The reason why one caffeinated beverage is allowed, and the other forbidden? Because everyone knows, of course, that drinking coffee stunts the growth of children.
As much as we hate to give argumentative kids more ammo in undermining their parents, we love dispelling cherished scientific misconceptions. Despite decades of research into the effects of coffee drinking, there is absolutely no evidence that it stunts kids’ growth.
“It’s ‘common knowledge,’ so to speak—but a lot of common knowledge doesn’t turn out to be true,” says Mark Pendergrast, the author of Uncommon Grounds: The History of Coffee and How It Transformed Our World. “To my knowledge, no one has ever turned up evidence that drinking coffee has any effect on how much children grow.”
That said, there isn’t strong evidence that coffee doesn’t stunt growth, simply because the long-term effects of coffee on children haven’t been thoroughly studied (in part, presumably, because it’d be hard to find a parent willing to make his or her kid drink coffee daily for years at a time). There has, however, been research into the long-term effects of caffeine on children, and no damning evidence has turned up. One study followed 81 adolescents for a six-year period, and found no correlation between daily caffeine intake and bone growth or density.

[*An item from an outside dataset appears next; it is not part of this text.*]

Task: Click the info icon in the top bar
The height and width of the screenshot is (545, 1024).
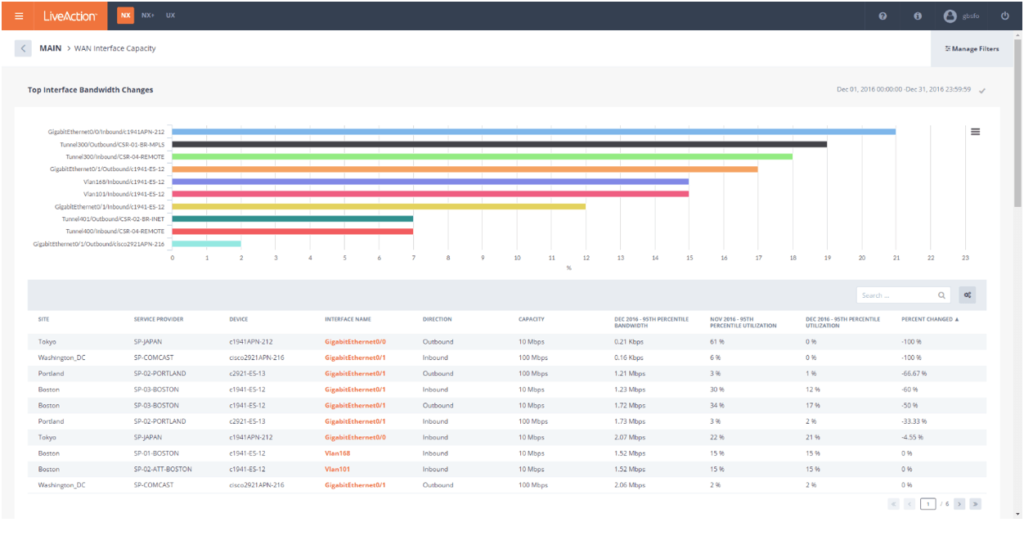Action: click(917, 16)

Theoretically, the closest thing we do have to evidence that caffeine affects growth is a series of studies on adults, which show that increased consumption of caffeinated beverages lead to the body absorbing slightly less calcium, which is necessary for bone growth. However, the effect is negligible: The calcium in a mere tablespoon of milk, it’s estimated, is enough to offset the caffeine in eight ounces of coffee. Official NIH recommendations state that, paired with a diet sufficient in calcium, moderate caffeine consumption has no negative effects on bone formation.

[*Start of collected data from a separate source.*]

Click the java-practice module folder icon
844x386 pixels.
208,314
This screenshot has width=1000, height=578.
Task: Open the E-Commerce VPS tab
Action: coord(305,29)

But if the whole coffee stunting growth idea isn’t rooted in science, where did it come from? Shrewdly calculated advertising.
“From the very beginning of people drinking coffee, there have been concerns that it was bad for you, for one reason or another,” Pendergrast says, noting that coffee was banned for health reasons as far back as the 1500s, in Mecca, and in 1675, by King Charles of England.
Modern concerns about coffee’ health effects in the U.S. can be traced to C.W. Post, an 1800s-era food manufacturer most well known for pioneering the field of breakfast cereal. He also invented a grain-based breakfast beverage called Postum, advertised as a caffeine-free coffee alternative, that was popular through the 1960s (and is still in production).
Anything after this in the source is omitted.